A view of the 1.2 k World Cup sprint course from the bridge that spans the Elbe River in Dresden, Germany. Racers will ski beneath its farthest left arch.

DRESDEN, Germany — With the conclusion of the Tour de Ski last Sunday, nearly 120 World Cup athletes gradually made their way to Dresden for the Period 2 of the International Ski Federation (FIS) Cross Country World Cup season.

On Saturday, those racers will tackle a brand-new 1.2-kilometer course (it was originally set to be 1.4 k, but shortened due lack of stored snow) in Dresden, which is hosting its first FIS Cross Country World Cup. The entire track is set along the city’s Elbe River, one of Central Europe’s major waterways. According to a course official, there is “no natural” snow on course; only manmade snow will be used for the weekend’s freestyle races (with individual sprints Saturday and team sprints on Sunday). This perhaps makes sense as the races are within walking distance of the city center’s major shopping plaza.

Conditions at the Dresden World Cup race venue on Friday.
☆ ☆ ☆
THINGS TO DO:
**A)** Do the following statements agree with the text about the Dresden course? For each, answer yes or no and quote the deciding words. (i) The course was first planned to be longer than 1.2 kilometers. (ii) Natural snow will be mixed with manmade snow on the course. (iii) The team sprints take place on Saturday.
**B)** Which lines of the rows contain the word "should"? Extract each one.
The text and the rows have no connection to each other.
☆ ☆ ☆
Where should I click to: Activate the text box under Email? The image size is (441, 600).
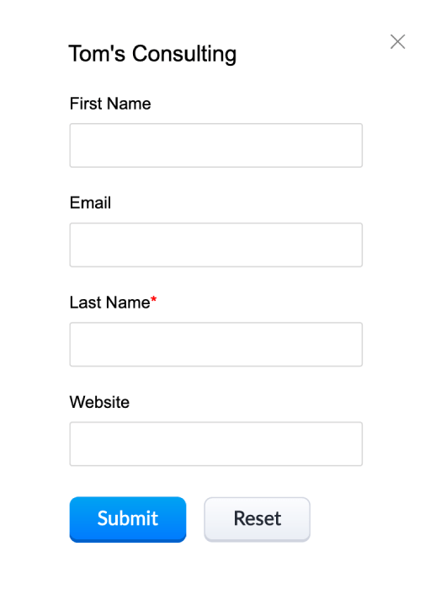tap(216, 245)
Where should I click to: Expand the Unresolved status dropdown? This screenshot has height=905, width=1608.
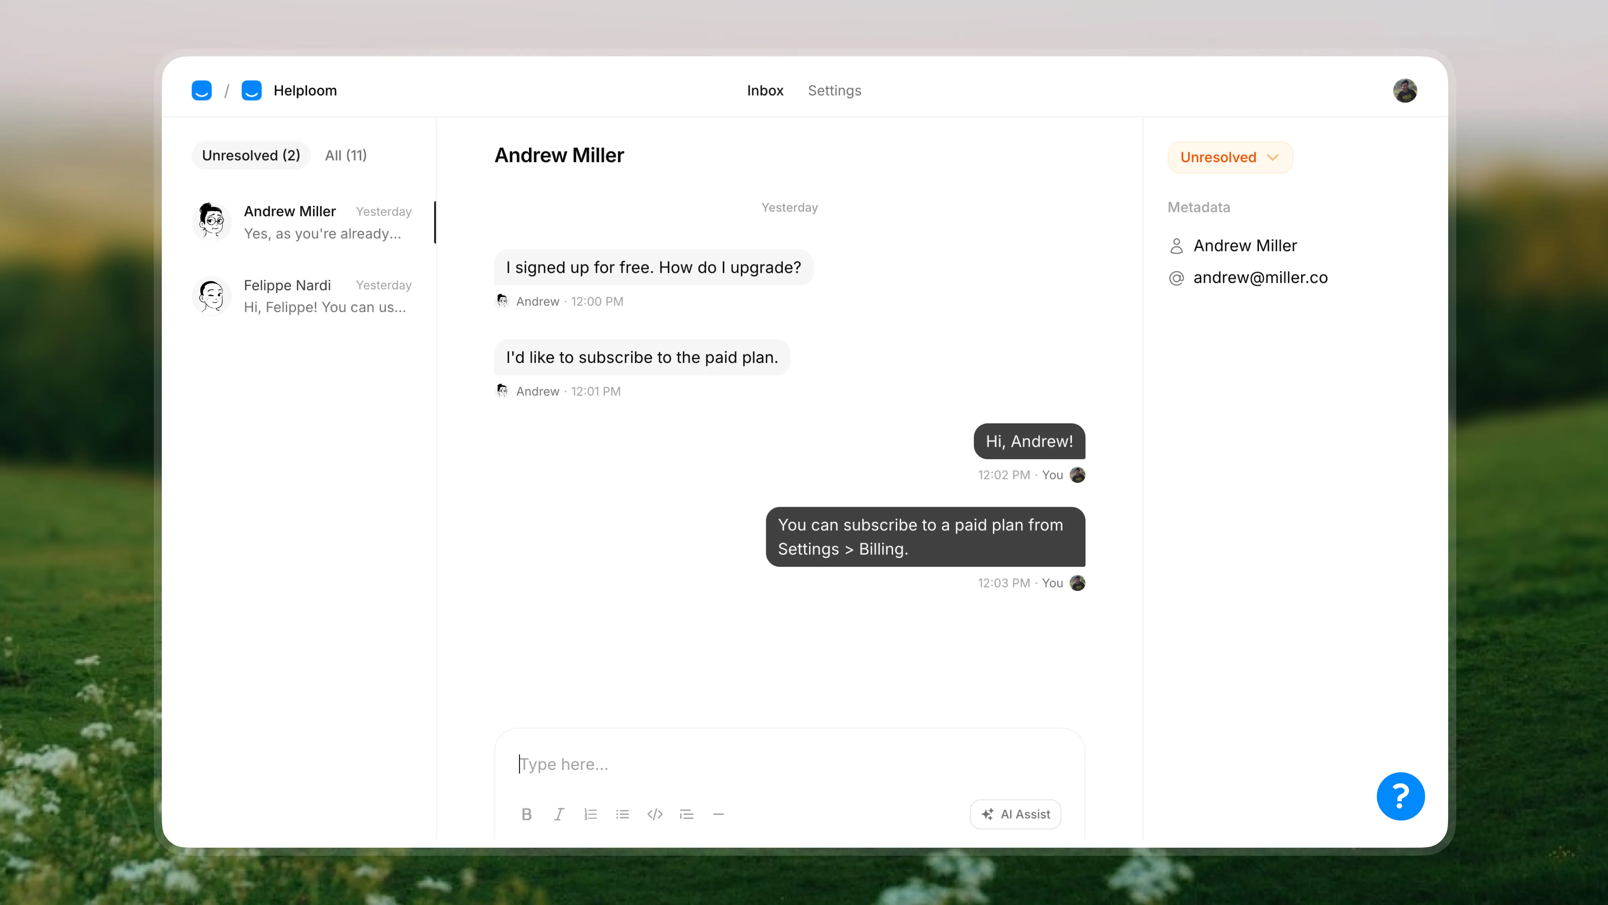1218,157
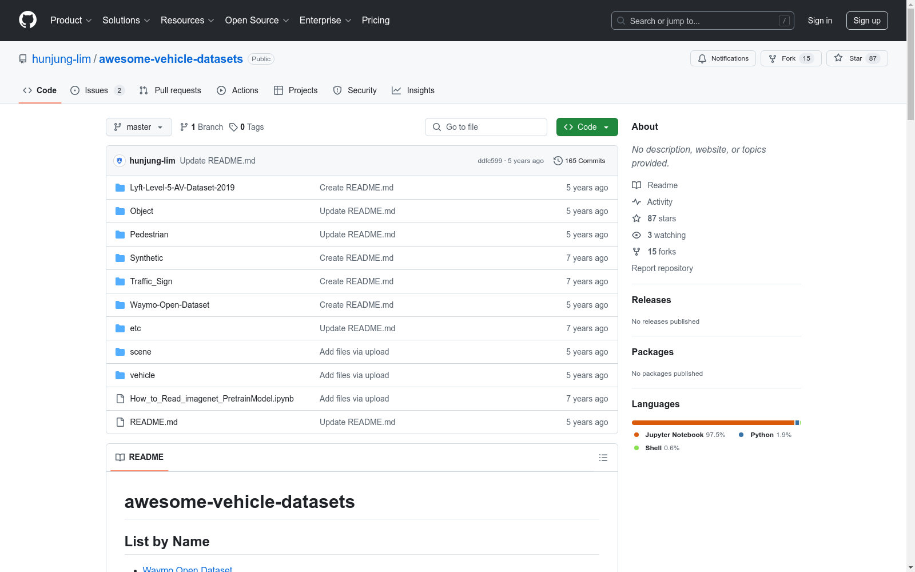The height and width of the screenshot is (572, 915).
Task: Click the Sign up button
Action: click(x=867, y=20)
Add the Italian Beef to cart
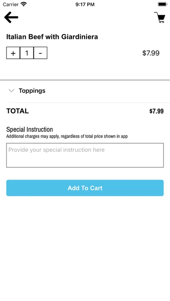The image size is (170, 301). (85, 188)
☆ ☆ ☆
RESPONSES IN ORDER:
**A)**
(i) Yes: "it was originally set to be 1.4 k, but shortened due lack of stored snow"
(ii) No: "there is “no natural” snow on course; only manmade snow will be used for the weekend’s freestyle races"
(iii) No: "with individual sprints Saturday and team sprints on Sunday"

**B)**
Where should I click to: Activate the text box under Email? The image size is (441, 600).
Where should I click to: Expand the Unresolved status dropdown? This screenshot has height=905, width=1608.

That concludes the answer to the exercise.